The Concours of Elegance holds the position as one of the world’s top three Concours d’elegance events. Yet it rarely amasses the same fussy media coverage as Pebble Beach or Villa D’este on the banks of Lake Como. We will embrace this as the London Concours of Elegance is probably the best kept, most accessible secret for automotive hedonists scrambling to see some of the rarest cars ever made. Set in the stunning gardens of Hampton Court Palace in west London among the 1,000 cars on display this year, it was a 1938 Delage D8-120 ‘de Villars’, which was carefully appraised by the Concours owners before emerging as Best in Show over the three days this month. Delage produced some extraordinary cars before being taken over by Delahaye. Only 120 examples of the D8-100 and D8-120 were ever produced and were first revealed to the public at the Concours de l’Auto de Printemps in 1938.

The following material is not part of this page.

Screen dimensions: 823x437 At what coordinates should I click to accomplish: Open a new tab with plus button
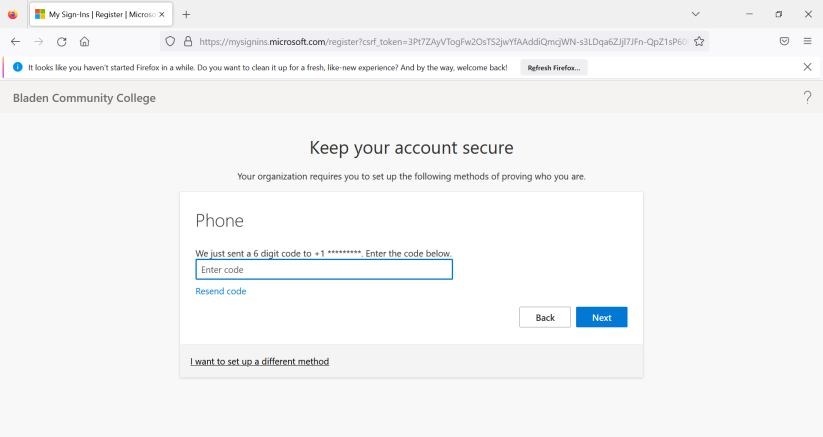coord(186,14)
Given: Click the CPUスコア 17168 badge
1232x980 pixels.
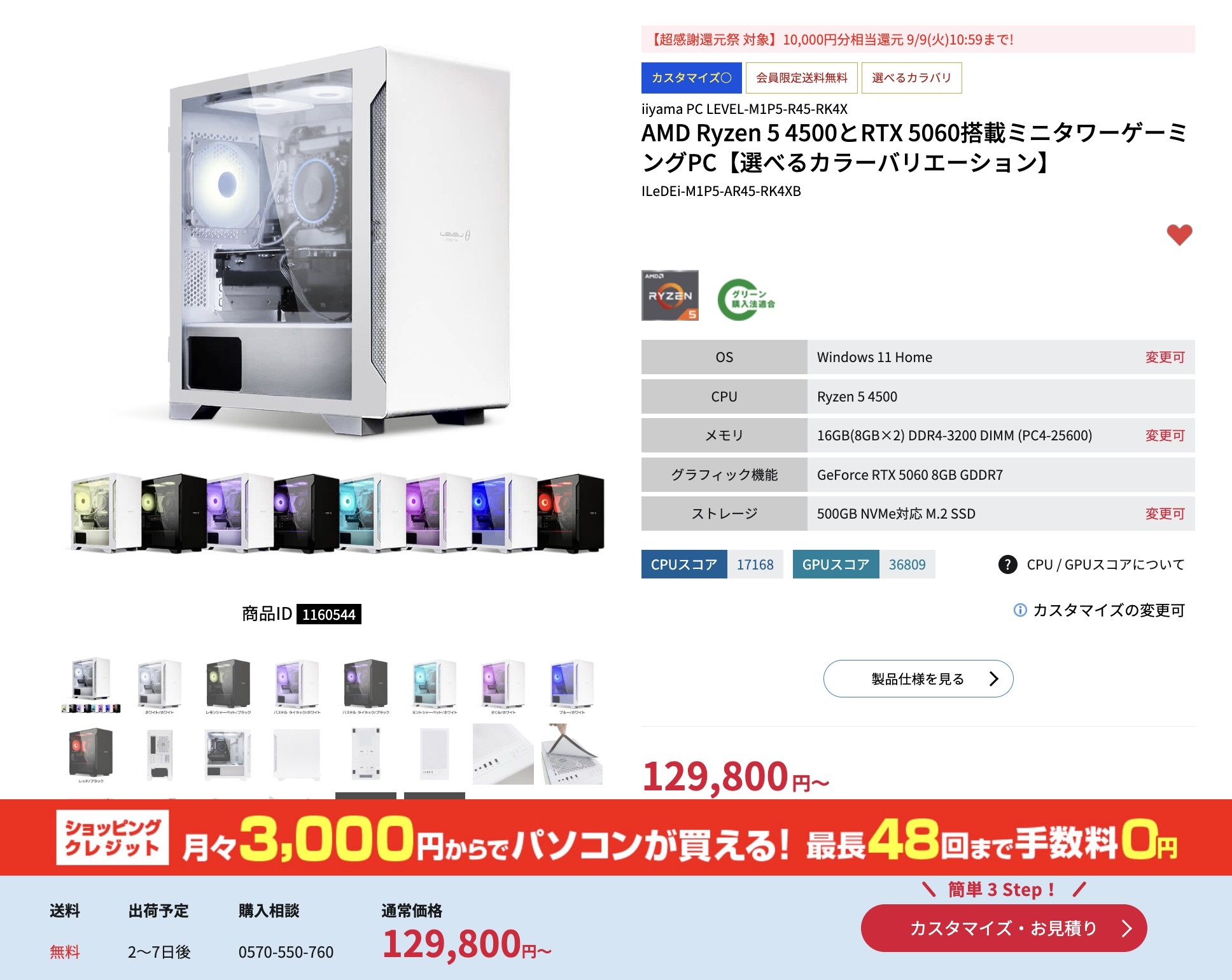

Other winners in classes were a 1912 Rolls-Royce Silver Ghost in the Pre-1915 category, a 1925 Vauxhall 30/98 OE Wensum Tourer in the 1920s class, a 1930 Cord L29 Brougham in the 1930s class, a Vittorio Bellentani adapted 1956 Maserati A6G Zagato that judges awarded the best in the 1940s and 1950s category. Other winners included an achingly pretty 1961 Aston Martin DB4 GT Zagato in French Racing Blue that uses the DB4GT’s mechanicals. This particular car built in 1962 was a lightened special and delivered new to the racer Jean Kerguen where the 3.7-liter straight-six powered machine could hit 170mph on the Le Mans Mulsanne straight. It was hard to ignore too, what must be one of the most beautifully proportioned cars ever designed – a 1971 Lamborghini Miura SV. It won the best in the 1970s class. Still ultra rare, just 150 SVs were built out of a total Miura production run of 764.

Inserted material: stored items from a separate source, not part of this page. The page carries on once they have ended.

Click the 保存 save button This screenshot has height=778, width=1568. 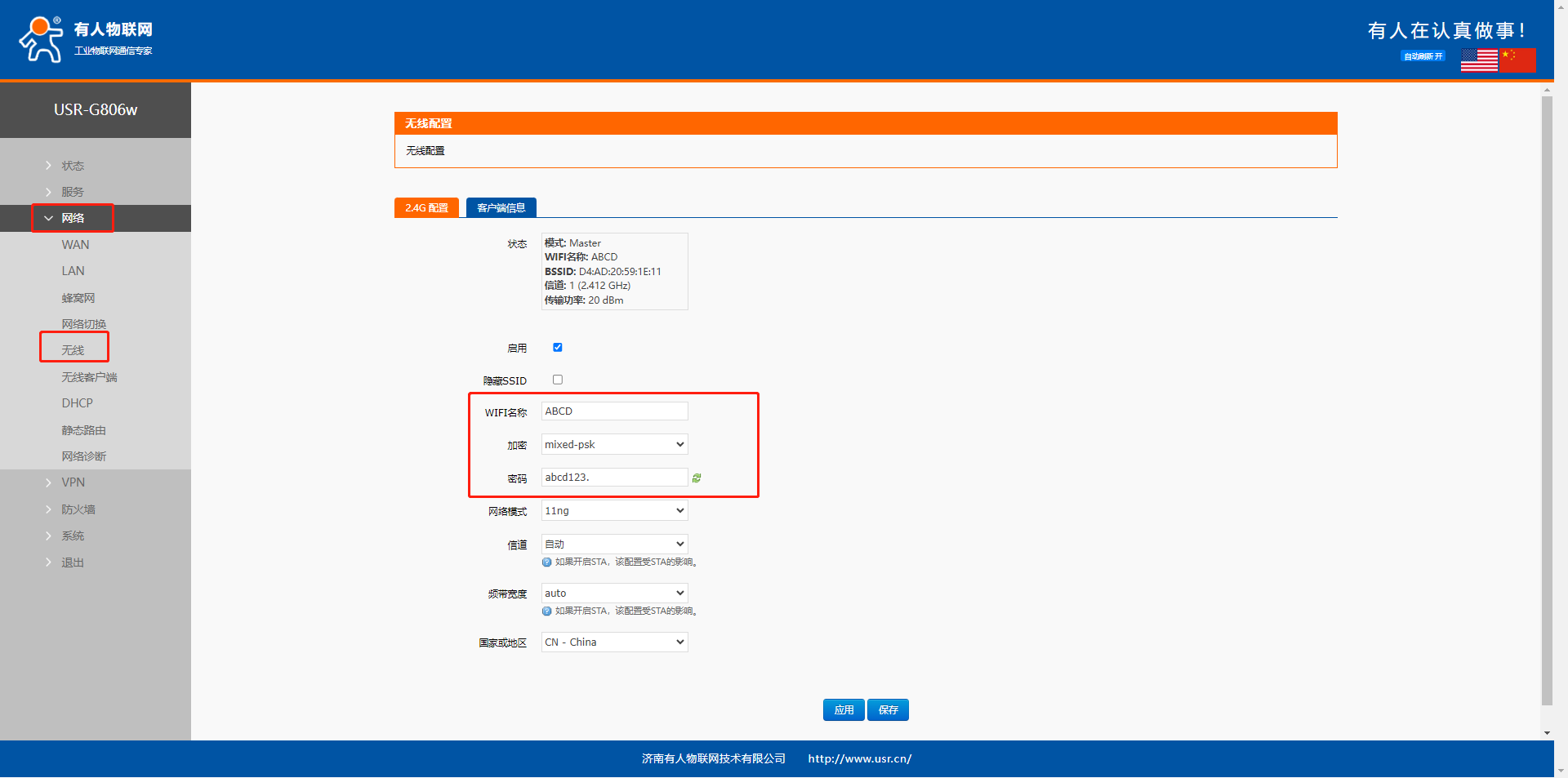point(888,710)

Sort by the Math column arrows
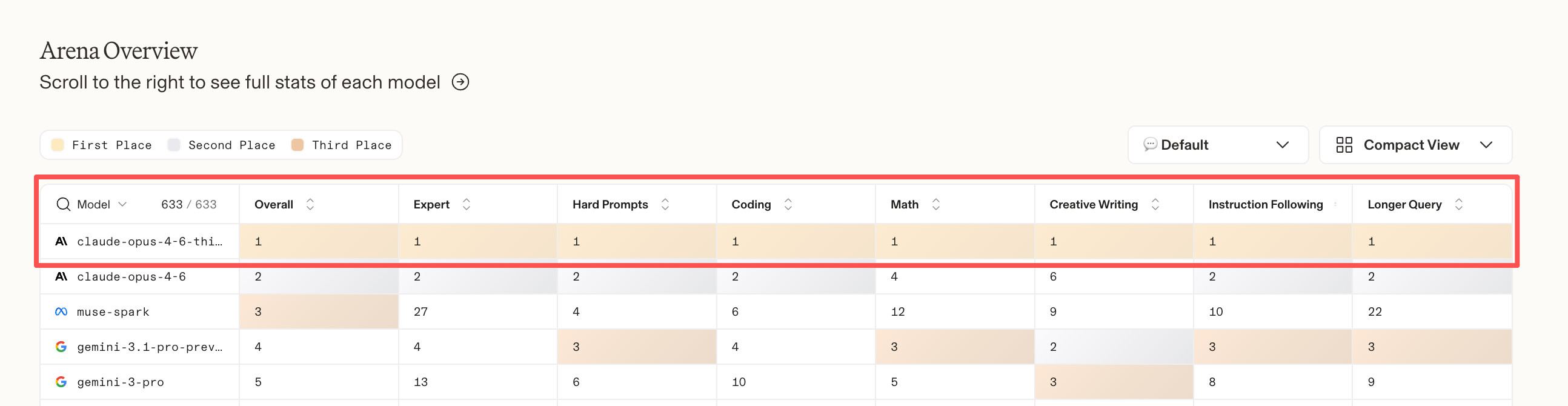tap(935, 204)
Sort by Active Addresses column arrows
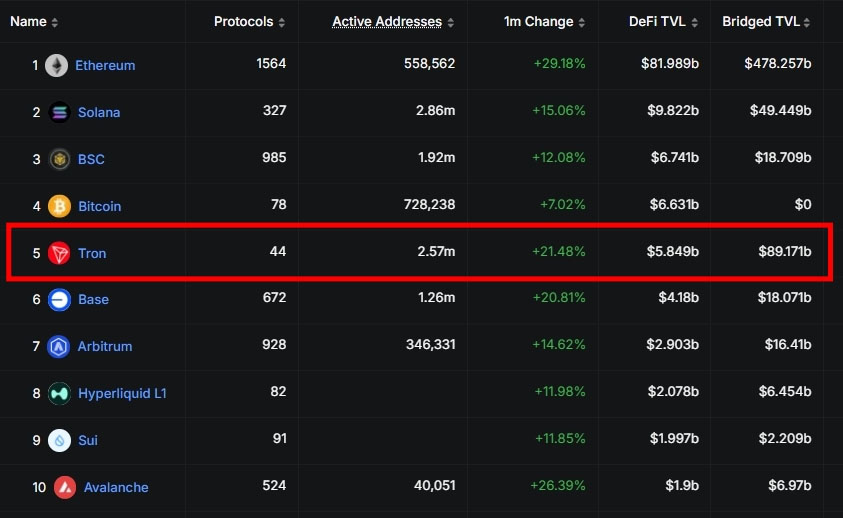843x518 pixels. tap(451, 22)
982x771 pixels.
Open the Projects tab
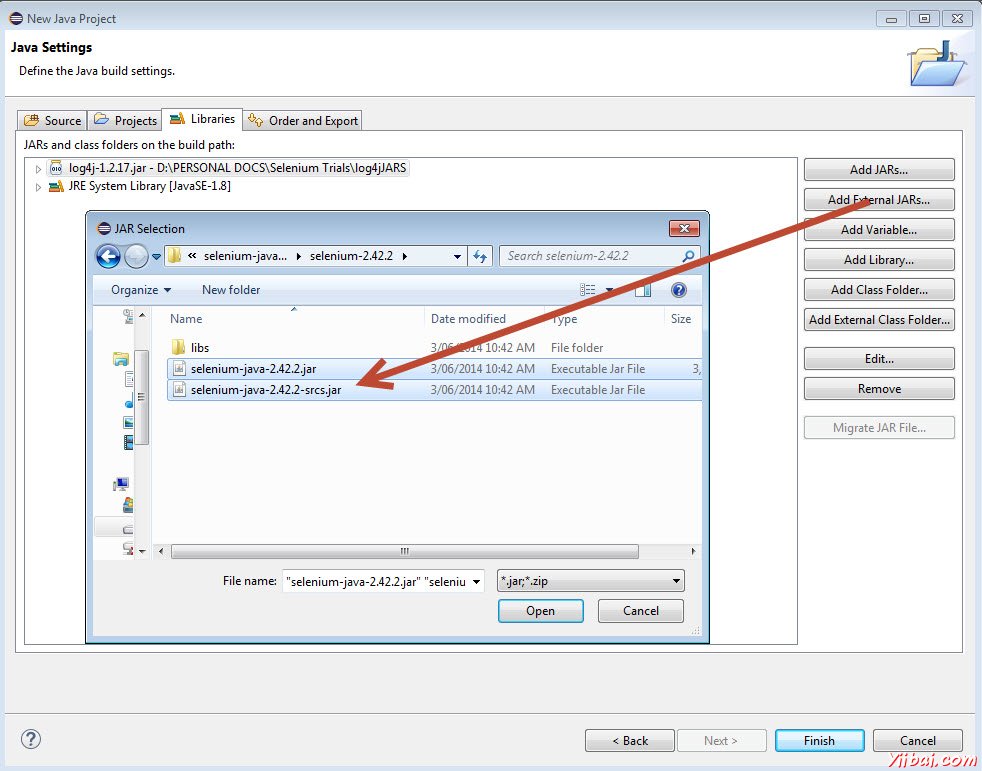click(x=125, y=119)
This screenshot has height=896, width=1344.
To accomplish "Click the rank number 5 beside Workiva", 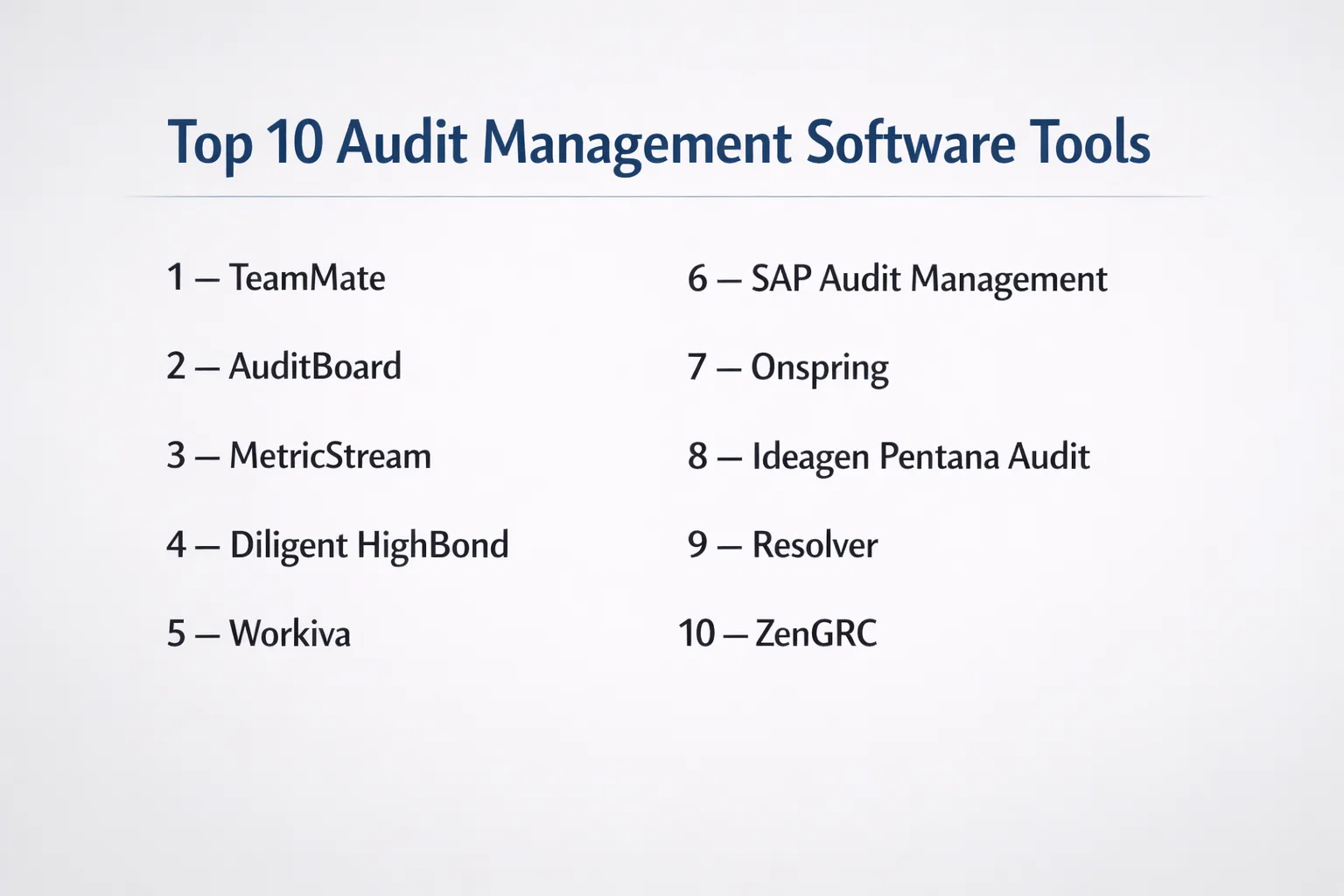I will (176, 634).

The Miura’s reign as the first mid-engined V12 car began with the original P400 produced from 1966 to 1968, which boasted a peak output of 345bhp. The beefier version of the Miura – the SV – appeared in 1971, with altered Weber carburetors and different cam timing, which pushed output to 385bhp and torque to 295lb-ft. Purists will point to the P400S as the Muira’s sweet spot but glistening in the late summer sun. The Miura SV had wives peering into the cabin and husbands shaking their heads, yearning how they could never afford one for themselves.
The pace of the event is slow and hushed, and during the weekend, it was only to be interrupted by the sound of whoops and gasps coming from the live auction being hosted by Gooding and Company, where a 1960 Ferrari 250 GT SWB Berlinetta Competizione realized £7,762,500 when the gavel was cracked. The performance statistics may look pedestrian today with 2,953 CC SOHC Tipo 168B V-12 Engine producing just 275 BHP at 7,000 RPM using a 4-Speed Manual Gearbox, but the provenance included race entries at Le Mans, Goodwood, and Montlhéry and successfully Campaigned at Le Mans Classic, Goodwood Revival, and Tour Auto.

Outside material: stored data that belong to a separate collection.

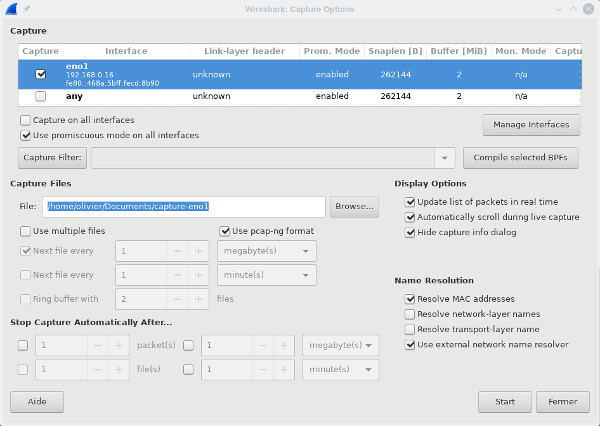
Task: Open help with the Aide button
Action: pos(37,401)
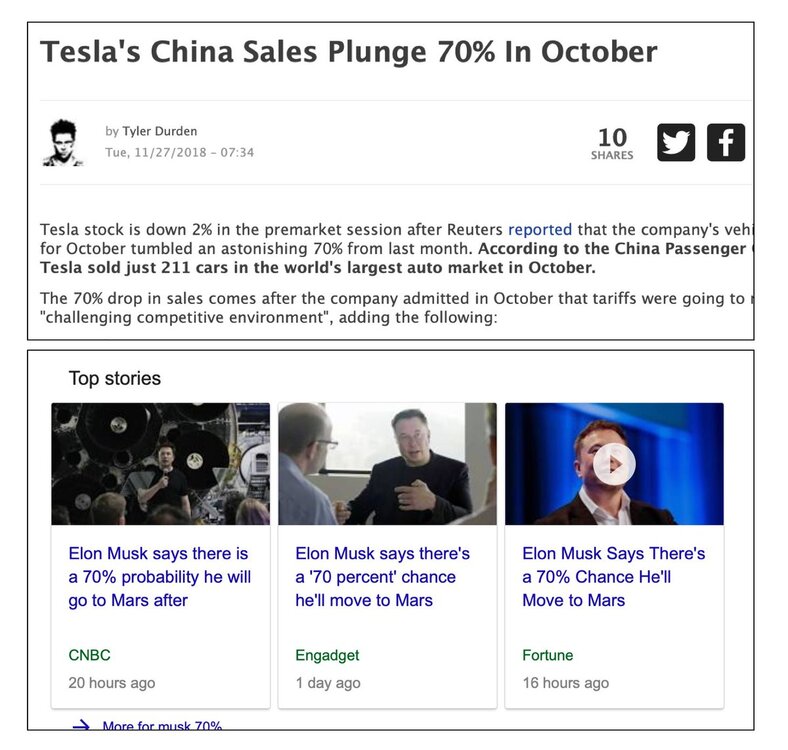Share the article on Twitter
This screenshot has height=750, width=788.
pyautogui.click(x=676, y=142)
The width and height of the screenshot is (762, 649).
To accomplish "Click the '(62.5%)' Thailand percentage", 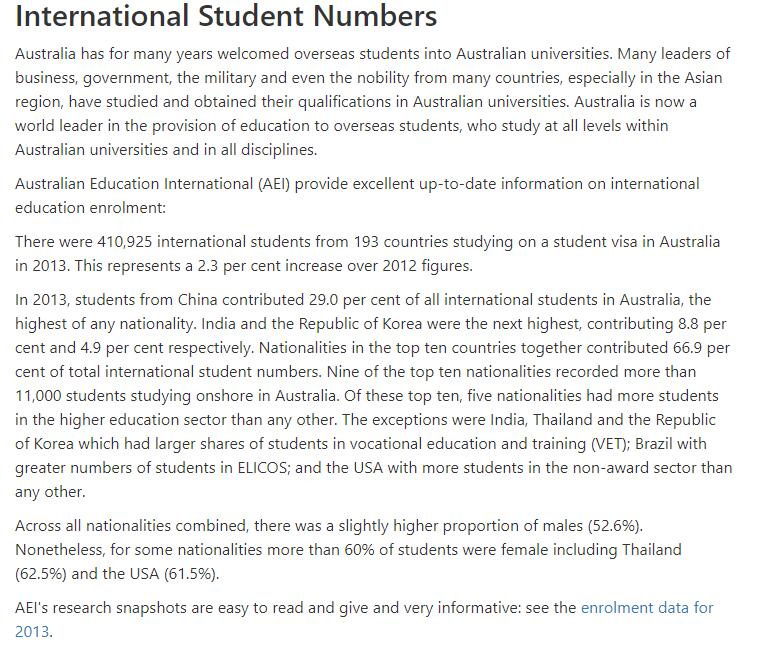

Proof that money lurks in garages worldwide was evident with a 1956 Porsche 550 Spyder that made an eye-watering £2,025,000. The car was originally finished in red with white darts and beige upholstery and bought new by a Swiss racing driver Heinz Schiller with period racing entries at Avus and Monza.
It was refreshing too, to see American cars represented with seven of the world’s finest 1930s Packard Twelves on display. Packard gained a reputation for being some of the most innovative and luxurious car manufacturers of all time. If you haven’t made space in your calendar for the Concours in 2023, you should do so now. It’s an unmissable event for true car aficionados.